San Francisco-based instant messaging startup Frankly Inc. is making a break from traditional Silicon Valley financing practices. It intends to publicly list its stock north of the border, via a reverse takeover listing on Canada's TSX Venture Exchange next month.
Founded in 2013, Frankly owns the messaging app Frankly Chat, which has been downloaded two million times. Messages sent on Frankly Chat self-destruct seconds after being read. "Gossip with your best friends without getting caught" is one of the company's tag lines.
Frankly has no revenue now, but over the next 12 months the company is rolling out a number of strategies to "monetize" its app, including introducing a premium paid version of its messaging app (it's currently a free download). Frankly will also be introducing targeted advertising. As well, it hopes to get some traction by licensing its messaging technology to companies and then co-sharing on revenue.

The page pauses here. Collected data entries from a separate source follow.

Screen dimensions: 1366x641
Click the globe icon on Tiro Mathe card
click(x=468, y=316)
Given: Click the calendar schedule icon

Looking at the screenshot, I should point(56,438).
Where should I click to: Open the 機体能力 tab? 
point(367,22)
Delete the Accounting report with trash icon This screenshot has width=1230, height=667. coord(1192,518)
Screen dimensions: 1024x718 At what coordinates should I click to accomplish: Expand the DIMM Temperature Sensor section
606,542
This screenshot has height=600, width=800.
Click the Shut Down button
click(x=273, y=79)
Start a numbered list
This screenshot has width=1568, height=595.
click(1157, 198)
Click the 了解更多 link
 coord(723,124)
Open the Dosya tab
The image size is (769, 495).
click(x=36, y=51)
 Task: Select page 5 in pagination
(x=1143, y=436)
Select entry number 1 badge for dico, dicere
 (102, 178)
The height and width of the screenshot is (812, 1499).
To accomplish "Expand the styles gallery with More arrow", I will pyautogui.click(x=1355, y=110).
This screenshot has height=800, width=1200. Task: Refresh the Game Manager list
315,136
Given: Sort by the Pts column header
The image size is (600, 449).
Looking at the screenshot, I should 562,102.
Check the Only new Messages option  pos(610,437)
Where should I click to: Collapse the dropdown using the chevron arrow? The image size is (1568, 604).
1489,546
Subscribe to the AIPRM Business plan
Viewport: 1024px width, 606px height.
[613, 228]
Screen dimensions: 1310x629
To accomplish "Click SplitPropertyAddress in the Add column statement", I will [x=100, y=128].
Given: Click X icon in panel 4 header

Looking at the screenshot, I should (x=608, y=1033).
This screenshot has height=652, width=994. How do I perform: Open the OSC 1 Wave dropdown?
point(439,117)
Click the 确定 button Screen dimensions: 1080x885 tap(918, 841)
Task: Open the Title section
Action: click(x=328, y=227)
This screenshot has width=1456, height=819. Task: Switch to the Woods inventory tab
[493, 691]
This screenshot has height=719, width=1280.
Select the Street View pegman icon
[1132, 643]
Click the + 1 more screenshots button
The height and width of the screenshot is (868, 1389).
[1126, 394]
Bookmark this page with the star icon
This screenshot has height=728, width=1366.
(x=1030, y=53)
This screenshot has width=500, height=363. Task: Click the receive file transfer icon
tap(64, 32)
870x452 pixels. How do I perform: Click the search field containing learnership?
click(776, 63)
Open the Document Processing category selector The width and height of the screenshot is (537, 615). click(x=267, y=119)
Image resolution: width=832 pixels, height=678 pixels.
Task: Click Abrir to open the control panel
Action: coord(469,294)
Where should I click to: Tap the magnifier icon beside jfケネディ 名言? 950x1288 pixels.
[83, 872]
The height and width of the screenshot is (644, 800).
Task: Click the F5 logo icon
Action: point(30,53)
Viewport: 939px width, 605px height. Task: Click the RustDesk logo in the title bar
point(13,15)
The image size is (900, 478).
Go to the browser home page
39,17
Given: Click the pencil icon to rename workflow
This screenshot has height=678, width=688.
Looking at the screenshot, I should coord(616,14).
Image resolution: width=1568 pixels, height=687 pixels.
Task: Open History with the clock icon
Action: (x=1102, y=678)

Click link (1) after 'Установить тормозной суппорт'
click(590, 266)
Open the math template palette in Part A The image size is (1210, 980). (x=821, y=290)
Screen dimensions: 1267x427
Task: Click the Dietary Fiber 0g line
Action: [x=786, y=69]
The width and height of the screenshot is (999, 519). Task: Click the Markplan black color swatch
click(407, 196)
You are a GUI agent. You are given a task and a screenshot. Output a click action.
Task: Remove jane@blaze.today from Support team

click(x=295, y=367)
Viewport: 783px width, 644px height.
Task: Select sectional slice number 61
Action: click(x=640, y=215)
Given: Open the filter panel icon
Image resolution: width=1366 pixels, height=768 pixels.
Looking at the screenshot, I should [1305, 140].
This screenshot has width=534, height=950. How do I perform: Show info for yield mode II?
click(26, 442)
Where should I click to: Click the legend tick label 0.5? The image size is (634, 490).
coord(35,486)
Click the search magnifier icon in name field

The company has sold $23 million (U.S.) of subscription receipts to Canadian and U.S. investors. These securities are due to be converted into common shares once Frankly starts trading on the TSX Venture Exchange through a reverse takeover of a shell company owned by Toronto-based merchant bank JJR Private Capital.
In a telephone interview, Ron Schmeichel, JJR's chief executive, said he expected Frankly to begin trading in December. JJR owns about a 10-per-cent stake in Frankly.
SK Planet, a subsidiary of SK Telecom, South Korea's third biggest telecom company, is a founding shareholder and currently owns the biggest stake at around 50 per cent.The Stanford-StartX Fund, which is affiliated with Stanford University, has also invested $1.5-million.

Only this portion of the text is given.